▸ Excerpts from a dataset:

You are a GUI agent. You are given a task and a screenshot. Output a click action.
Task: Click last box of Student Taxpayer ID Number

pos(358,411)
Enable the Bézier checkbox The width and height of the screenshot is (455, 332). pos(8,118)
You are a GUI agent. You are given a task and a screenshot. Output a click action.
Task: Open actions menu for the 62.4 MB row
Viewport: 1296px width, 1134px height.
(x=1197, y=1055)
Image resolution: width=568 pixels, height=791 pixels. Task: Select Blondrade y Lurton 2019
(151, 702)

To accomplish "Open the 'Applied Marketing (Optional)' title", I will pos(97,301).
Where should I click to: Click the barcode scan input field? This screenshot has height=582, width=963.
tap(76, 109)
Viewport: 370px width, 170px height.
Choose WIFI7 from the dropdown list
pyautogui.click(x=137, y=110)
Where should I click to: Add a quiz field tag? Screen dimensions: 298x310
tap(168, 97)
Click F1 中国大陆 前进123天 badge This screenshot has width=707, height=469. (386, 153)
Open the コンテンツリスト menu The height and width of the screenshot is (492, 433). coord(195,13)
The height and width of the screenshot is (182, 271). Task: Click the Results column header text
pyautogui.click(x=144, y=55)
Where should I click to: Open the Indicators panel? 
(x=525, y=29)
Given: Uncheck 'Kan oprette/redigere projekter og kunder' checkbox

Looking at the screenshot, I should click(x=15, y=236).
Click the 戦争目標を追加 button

▸ WHAT TO PRODUCE: Write out, exactly as given, the line containing "Open the コンテンツリスト" and every line after it to the end of the records. Include nothing else.

▸ RESPONSE TO THIS EXERCISE:
Open the コンテンツリスト menu The height and width of the screenshot is (492, 433). coord(195,13)
The height and width of the screenshot is (182, 271). Task: Click the Results column header text
pyautogui.click(x=144, y=55)
Where should I click to: Open the Indicators panel? 
(x=525, y=29)
Given: Uncheck 'Kan oprette/redigere projekter og kunder' checkbox

Looking at the screenshot, I should click(x=15, y=236).
Click the 戦争目標を追加 button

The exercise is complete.